In 1969, he painted his first large-scale photorealistic work entitled Huaa…!, setting the protocol for his future work to be modelled on the objective reality produced with a still camera. In his desire to work in a purely painterly way, free from any personal style, he developed an objective system based on the reproduction by hand of a slide projection using the pointillist method developed from Georges Seurat's theory of optical colour mixing from the 1880s. Initially working from images from magazines, he soon changed to personal and domestic iconography. His favourite subjects include his wife and children as well as artist friends; he also painted group images in relation to local or actual events.
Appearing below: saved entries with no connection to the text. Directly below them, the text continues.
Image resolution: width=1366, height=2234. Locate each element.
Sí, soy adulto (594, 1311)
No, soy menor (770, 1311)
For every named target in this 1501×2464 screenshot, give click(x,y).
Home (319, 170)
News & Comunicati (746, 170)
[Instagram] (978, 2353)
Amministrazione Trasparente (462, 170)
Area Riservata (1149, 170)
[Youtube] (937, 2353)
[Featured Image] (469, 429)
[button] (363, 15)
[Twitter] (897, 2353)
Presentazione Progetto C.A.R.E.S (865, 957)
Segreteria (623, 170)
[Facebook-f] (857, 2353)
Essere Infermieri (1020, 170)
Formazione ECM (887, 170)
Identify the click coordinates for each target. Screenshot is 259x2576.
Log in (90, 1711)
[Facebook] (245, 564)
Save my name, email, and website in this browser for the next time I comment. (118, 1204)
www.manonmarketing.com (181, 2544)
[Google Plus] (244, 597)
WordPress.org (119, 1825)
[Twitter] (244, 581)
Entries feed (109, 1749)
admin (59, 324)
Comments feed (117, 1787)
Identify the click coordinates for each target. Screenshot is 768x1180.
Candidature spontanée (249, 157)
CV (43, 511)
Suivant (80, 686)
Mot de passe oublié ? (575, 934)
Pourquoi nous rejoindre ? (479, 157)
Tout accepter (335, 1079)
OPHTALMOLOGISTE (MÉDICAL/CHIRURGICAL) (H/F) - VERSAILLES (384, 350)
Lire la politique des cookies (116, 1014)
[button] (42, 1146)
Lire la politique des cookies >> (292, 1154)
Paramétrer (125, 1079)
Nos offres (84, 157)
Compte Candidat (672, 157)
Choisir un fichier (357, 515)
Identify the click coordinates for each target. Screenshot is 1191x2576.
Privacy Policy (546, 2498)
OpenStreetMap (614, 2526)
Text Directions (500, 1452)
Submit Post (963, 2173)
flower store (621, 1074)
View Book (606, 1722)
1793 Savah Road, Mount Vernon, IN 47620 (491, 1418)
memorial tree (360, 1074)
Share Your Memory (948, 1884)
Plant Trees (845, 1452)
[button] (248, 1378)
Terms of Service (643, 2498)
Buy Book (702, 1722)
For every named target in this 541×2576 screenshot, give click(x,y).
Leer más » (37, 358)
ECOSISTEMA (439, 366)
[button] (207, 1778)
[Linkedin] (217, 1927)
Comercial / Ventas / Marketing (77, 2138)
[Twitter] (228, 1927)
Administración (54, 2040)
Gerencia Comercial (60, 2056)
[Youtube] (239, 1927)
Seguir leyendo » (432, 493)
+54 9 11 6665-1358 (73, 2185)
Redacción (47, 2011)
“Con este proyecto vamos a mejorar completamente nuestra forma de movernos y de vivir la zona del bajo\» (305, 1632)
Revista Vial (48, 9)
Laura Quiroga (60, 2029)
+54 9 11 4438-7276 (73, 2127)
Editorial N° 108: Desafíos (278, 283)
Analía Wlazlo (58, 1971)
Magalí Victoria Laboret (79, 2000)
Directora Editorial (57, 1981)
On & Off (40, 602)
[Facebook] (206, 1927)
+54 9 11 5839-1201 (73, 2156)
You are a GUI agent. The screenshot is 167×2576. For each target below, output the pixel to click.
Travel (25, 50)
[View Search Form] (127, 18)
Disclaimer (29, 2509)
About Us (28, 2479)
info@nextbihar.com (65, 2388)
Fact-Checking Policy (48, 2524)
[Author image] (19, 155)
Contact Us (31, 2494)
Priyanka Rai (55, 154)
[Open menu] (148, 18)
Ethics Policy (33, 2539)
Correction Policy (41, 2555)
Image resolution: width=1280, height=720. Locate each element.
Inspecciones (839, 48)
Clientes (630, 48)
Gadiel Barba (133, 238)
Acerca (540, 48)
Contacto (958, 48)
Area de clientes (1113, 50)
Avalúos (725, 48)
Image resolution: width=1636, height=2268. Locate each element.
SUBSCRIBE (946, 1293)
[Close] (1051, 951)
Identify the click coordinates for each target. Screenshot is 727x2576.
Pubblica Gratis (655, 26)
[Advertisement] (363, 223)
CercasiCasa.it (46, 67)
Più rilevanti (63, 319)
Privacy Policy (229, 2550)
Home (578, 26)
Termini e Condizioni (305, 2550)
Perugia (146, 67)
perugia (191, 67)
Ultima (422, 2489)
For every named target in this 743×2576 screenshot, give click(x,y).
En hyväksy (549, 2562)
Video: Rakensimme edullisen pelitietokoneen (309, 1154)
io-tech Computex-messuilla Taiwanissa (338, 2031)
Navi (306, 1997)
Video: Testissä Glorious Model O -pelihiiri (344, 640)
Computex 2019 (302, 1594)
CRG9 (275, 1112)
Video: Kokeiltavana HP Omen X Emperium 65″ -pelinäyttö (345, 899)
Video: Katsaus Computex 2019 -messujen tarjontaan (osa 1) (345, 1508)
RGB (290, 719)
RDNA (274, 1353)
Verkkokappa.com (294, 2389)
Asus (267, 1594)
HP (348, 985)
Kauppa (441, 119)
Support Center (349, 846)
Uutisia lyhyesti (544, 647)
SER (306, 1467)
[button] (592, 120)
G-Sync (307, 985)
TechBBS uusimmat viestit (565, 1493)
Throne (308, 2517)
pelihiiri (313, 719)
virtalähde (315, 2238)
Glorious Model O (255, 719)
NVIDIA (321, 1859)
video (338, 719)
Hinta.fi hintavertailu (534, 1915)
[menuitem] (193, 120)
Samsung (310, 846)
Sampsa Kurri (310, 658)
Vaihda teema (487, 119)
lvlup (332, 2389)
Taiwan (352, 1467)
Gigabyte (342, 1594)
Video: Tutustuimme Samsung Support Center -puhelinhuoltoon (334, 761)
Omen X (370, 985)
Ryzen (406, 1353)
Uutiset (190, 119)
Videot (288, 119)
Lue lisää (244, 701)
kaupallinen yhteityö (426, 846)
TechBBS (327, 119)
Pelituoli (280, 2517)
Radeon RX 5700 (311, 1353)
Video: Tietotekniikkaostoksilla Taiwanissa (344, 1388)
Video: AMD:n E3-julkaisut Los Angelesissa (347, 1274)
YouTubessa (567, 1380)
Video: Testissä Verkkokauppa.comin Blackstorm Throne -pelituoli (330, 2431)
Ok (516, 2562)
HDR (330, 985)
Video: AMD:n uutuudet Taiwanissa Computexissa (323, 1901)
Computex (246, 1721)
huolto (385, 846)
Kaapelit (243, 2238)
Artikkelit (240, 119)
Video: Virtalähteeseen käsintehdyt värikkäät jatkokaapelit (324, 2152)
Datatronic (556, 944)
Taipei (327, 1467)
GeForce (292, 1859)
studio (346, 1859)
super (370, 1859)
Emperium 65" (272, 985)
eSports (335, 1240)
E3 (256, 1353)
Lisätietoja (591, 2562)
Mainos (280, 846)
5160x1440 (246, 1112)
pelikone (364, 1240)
The androgynous-looking painter Luciano Castelli became his favourite model depicted in two-character images set against the background of his apartment and in the company of his flatmates. Gertsch is viewed as the chronicler of the hippie generation.

 

The five iconic paintings of Patti Smith from 1978 – 1979 represent the first time Gertsch painted an individual who was not from his immediate circle. In 1980, his first self-portrait marked a radical moment in his career and the end of narrative content. From then on, his main themes would be the female portrait and details from nature. In 1986, he abandoned paint in favour of the ancestral woodcut technique that he revived in large formats printed on Japanese paper especially produced for him in Kyoto. He also abandoned polychromy in favour of the monochrome, using different mineral colours for each print of the same subject, creating series and editions. 

The meticulous attention to detail, colour and material, and the sheer length of time that goes into executing a piece, sometimes working on an image for several months to a year, mean that Gertsch’s art resembles the work of Renaissance painters. In contrast, however, his choice of subject, the angle of the composition and the use of a photograph as a model ground his practice in a post-photographic aesthetic that also inspired American artists of the hyperrealist school during the same period. 

 

Gertsch’s body of work experiments extensively with the question of figurative art while his “lack of style” from the methodical technique of pointillism has become his trademark. His oeuvre offers a reflection on the time required for an image to emerge.